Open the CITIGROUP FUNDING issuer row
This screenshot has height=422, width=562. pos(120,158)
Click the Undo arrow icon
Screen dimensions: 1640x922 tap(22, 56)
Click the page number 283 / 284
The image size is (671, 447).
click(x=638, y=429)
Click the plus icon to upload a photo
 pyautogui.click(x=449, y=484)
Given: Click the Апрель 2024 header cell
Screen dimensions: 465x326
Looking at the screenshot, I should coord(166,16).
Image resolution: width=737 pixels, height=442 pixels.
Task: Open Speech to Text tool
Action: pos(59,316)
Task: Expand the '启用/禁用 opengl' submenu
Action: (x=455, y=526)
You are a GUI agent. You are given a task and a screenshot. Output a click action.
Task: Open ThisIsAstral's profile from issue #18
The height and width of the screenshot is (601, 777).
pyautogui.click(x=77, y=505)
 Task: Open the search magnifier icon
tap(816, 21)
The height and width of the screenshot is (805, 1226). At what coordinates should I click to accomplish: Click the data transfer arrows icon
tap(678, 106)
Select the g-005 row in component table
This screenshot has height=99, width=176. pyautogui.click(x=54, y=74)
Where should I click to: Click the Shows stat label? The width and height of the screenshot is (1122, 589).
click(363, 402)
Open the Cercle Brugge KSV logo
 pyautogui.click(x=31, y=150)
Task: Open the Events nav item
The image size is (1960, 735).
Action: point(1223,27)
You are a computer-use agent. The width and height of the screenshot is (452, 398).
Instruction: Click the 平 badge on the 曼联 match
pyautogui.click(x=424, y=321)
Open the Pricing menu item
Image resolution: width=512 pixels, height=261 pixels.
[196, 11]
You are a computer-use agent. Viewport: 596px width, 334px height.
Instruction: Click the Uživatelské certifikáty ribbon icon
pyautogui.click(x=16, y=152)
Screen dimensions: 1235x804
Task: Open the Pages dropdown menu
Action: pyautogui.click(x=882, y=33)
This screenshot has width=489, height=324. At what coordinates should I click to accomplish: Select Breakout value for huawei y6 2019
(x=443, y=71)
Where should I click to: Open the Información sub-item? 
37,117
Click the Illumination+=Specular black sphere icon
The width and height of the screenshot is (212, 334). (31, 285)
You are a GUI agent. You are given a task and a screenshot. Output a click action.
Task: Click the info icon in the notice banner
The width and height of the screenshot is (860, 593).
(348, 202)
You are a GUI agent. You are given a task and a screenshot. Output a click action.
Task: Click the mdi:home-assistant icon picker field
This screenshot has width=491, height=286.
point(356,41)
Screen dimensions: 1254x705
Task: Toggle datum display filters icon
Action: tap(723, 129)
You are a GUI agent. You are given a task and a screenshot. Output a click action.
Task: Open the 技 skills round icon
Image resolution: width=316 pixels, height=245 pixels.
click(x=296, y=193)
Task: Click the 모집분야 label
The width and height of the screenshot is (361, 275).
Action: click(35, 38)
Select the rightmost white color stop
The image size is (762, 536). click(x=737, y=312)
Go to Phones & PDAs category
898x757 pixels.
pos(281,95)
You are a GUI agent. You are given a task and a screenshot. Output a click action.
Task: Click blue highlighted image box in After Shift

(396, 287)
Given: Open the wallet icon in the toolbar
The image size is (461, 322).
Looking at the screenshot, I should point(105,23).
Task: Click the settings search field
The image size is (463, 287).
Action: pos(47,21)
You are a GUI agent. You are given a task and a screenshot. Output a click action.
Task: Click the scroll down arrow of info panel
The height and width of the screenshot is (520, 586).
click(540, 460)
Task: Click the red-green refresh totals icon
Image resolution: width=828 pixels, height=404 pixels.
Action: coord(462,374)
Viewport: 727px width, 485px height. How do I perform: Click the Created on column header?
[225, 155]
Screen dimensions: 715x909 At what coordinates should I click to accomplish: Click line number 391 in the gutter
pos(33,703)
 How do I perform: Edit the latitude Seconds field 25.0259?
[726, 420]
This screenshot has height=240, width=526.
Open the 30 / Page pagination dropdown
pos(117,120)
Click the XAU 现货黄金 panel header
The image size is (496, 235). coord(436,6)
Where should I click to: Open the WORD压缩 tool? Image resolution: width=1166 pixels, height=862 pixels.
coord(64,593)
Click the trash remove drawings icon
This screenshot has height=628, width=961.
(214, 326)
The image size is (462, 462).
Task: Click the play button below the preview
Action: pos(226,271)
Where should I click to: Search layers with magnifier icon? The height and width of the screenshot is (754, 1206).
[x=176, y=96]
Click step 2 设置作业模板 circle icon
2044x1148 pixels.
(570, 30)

----------

# Stated problem
Please count the lines in the items above that contain the word "magnifier" and reply with only the number.

# Task solution
2